Supply chain solutions were 20% and manufacturing 30%, whereas last year, the reverse, with supply chain 30% and manufacturing at 20%. In the year ahead, we anticipate the portion of revenue attributable to engineering will move from about half toward two-thirds. The shift will be driven by relative strength in engineering business, inclusion of Hyprotech results for a full year and weaker supply chain manufacturing environment. Partner influence license revenue increased to approximately 16% this year, from 10% in fiscal 2001. This success is evidenced in strategy to work more closely with limited group of influential groups working. This progress is underway. We remain on track with stated goal to reach 20% in fiscal 2003 and see that percent move toward 30% in the year or two thereafter.

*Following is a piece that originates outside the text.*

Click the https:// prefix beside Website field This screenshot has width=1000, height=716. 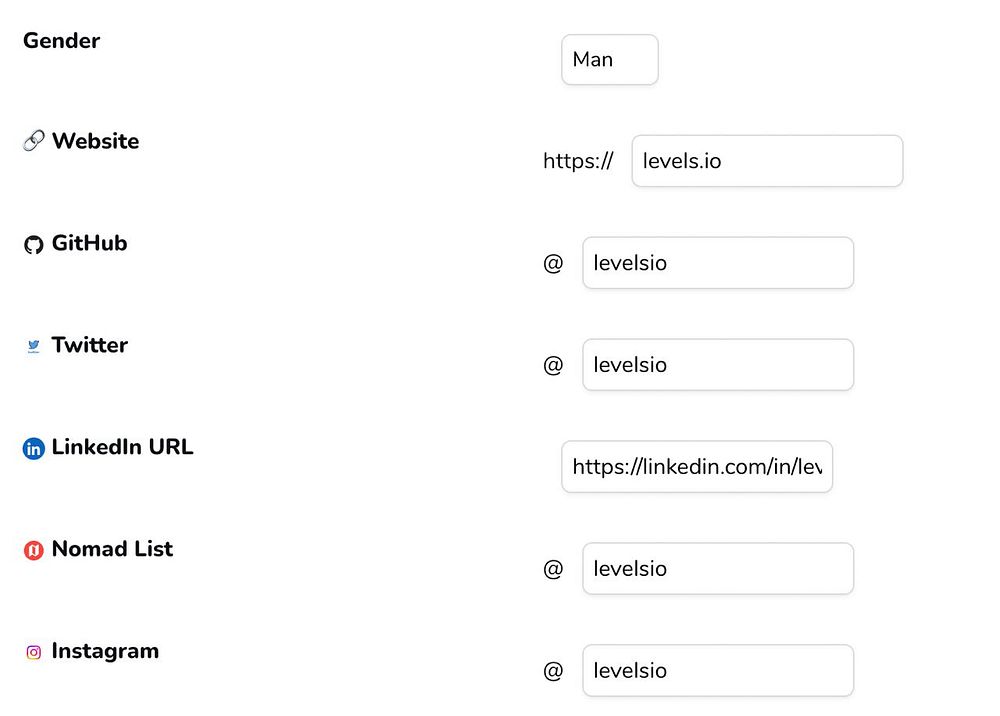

As we look ahead, momentum is continuing to build for Aspen World 2002, the conference to be held at the end of October in Washington, D.C.. We are expecting 2000 attendees from the leading companies. We are holding the conference every two to three years and it always provides strong shot in the arm to our business. The timing this year, as the industry is emerging from turmoil and recession of the past two years, couldn't be better. Companies are asking themselves what they should be doing to be successful in the new environment. Aspen World has been a forum to set the thought leadership for the industry. This year there will be 80 sessions with five parallel tracks to address challenges and opportunities and management issues for the process industry. The aspen World solution showcase will feature 160 hands on demonstration of products and integrated solutions by Aspen Tech and our partners. It is this showcase we plan to demonstrate the first release of the business process products from the Accenture line.

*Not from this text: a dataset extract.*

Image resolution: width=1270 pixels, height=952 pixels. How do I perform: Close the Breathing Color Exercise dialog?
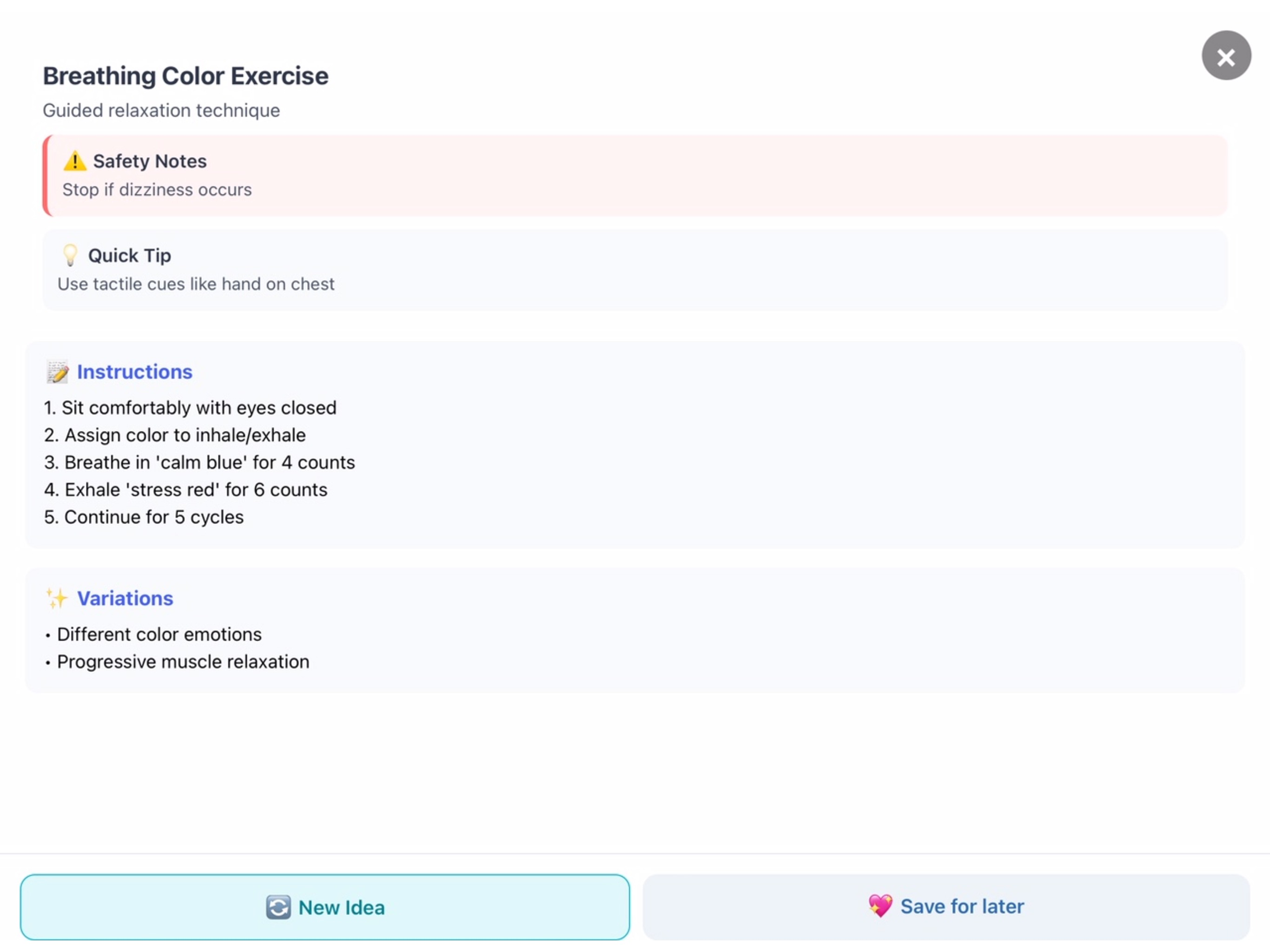click(1226, 56)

Now, I would like to ask David McQuillin to update the actions we are taking to return our company to profitability and to offer some insight into the year ahead.
David McQuillin - COO
Thanks, Larry. Good afternoon to all. Over the last several months I have established three key objectives as my highest priorities for the year ahead. These are the things I believe we must achieve to improve financial performance, extend market leadership and build shareholders value. First and foremost, we must do whatever it takes to make money. We have cut our cost to break even at quarterly revenue of $88 million. Second, we must improve execution across the organization. Do more with rapidly and exceptionally well. Third, we must reenergize the top line to get Aspen Tech back to historical levels of growth and profitability.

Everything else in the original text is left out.